En un primer momento, la licitación fue declarada fracasada por “falta de disponibilidad presupuestaria para cubrir los montos ofertados” por las cuatro empresas participantes, cuyas propuestas superaban los 11 millones de lempiras.
Sin embargo, posteriormente, el Poder Judicial adjudicó el proyecto -a través de una licitación privada- a una constructora que presentó una oferta que superaba en más de un millón de lempiras las propuestas que originalmente motivaron la declaratoria de fracaso de la licitación pública nacional. Se detalló que, al final, las obras terminaron costando más de 15 millones de lempiras.
El caso ha quedado expuesto ante la opinión pública. Ahora, son los organismos contralores del Estado los llamados a investigar de oficio y deducir responsabilidades a quienes corresponda, si se comprueba que se cometieron anomalías en el proceso.
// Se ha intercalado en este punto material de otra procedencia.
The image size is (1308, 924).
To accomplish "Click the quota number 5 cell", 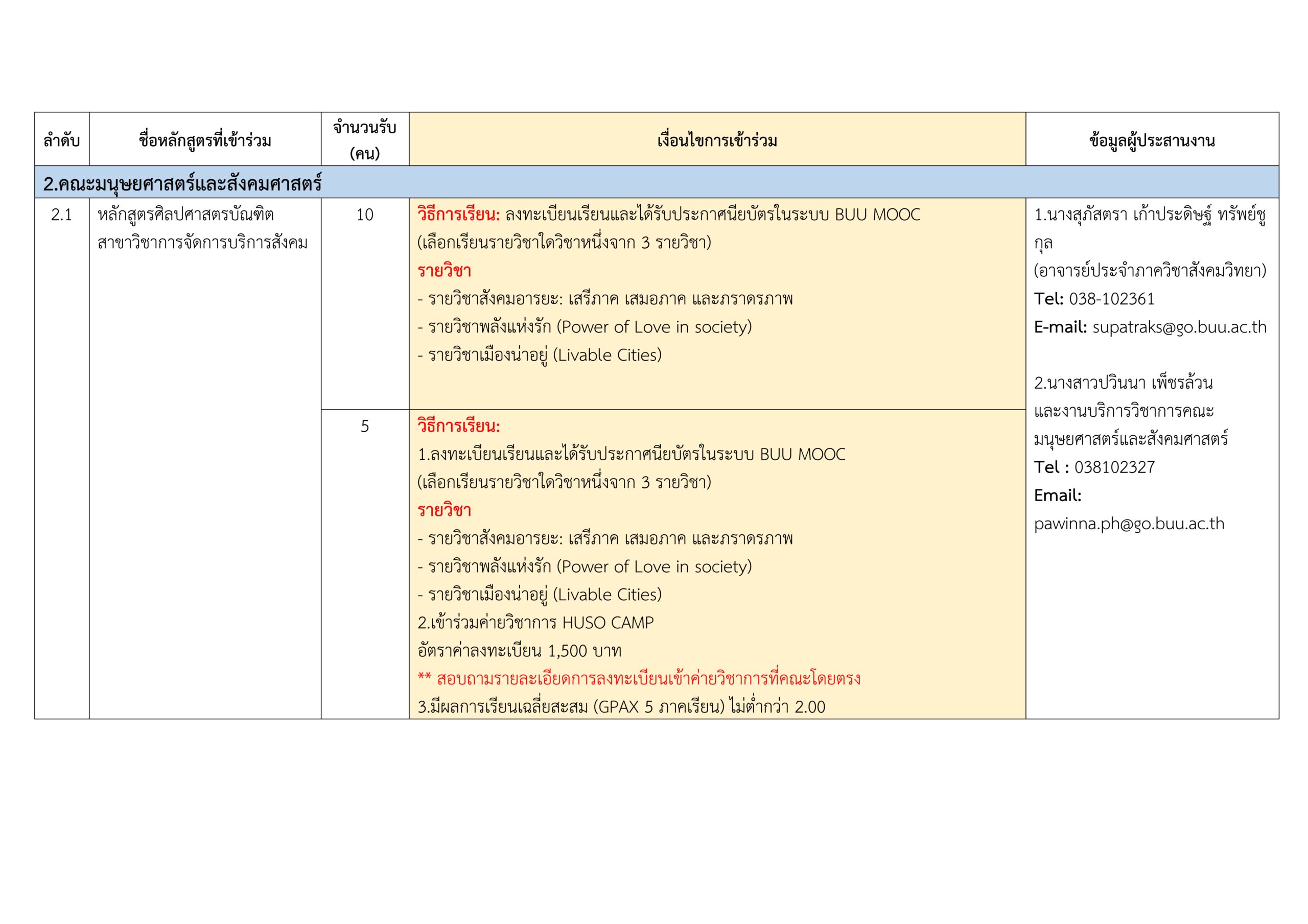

No desconocemos que las condiciones de infraestructura de muchas dependencias del Poder Judicial son precarias, pero resulta inevitable cuestionarse: ¿era necesaria una inversión millonaria en dos salones de sesiones cuando existen problemas estructurales urgentes por atender, como la mora judicial? ¿Por qué no invertir esos recursos en personal, equipamiento, capacitación de jueces y en la ampliación del número de tribunales?
El Poder Judicial y la actual administración de la Corte están obligados a dar una respuesta contundente ante un hecho que la opinión pública no puede, ni debe, pasar por alto.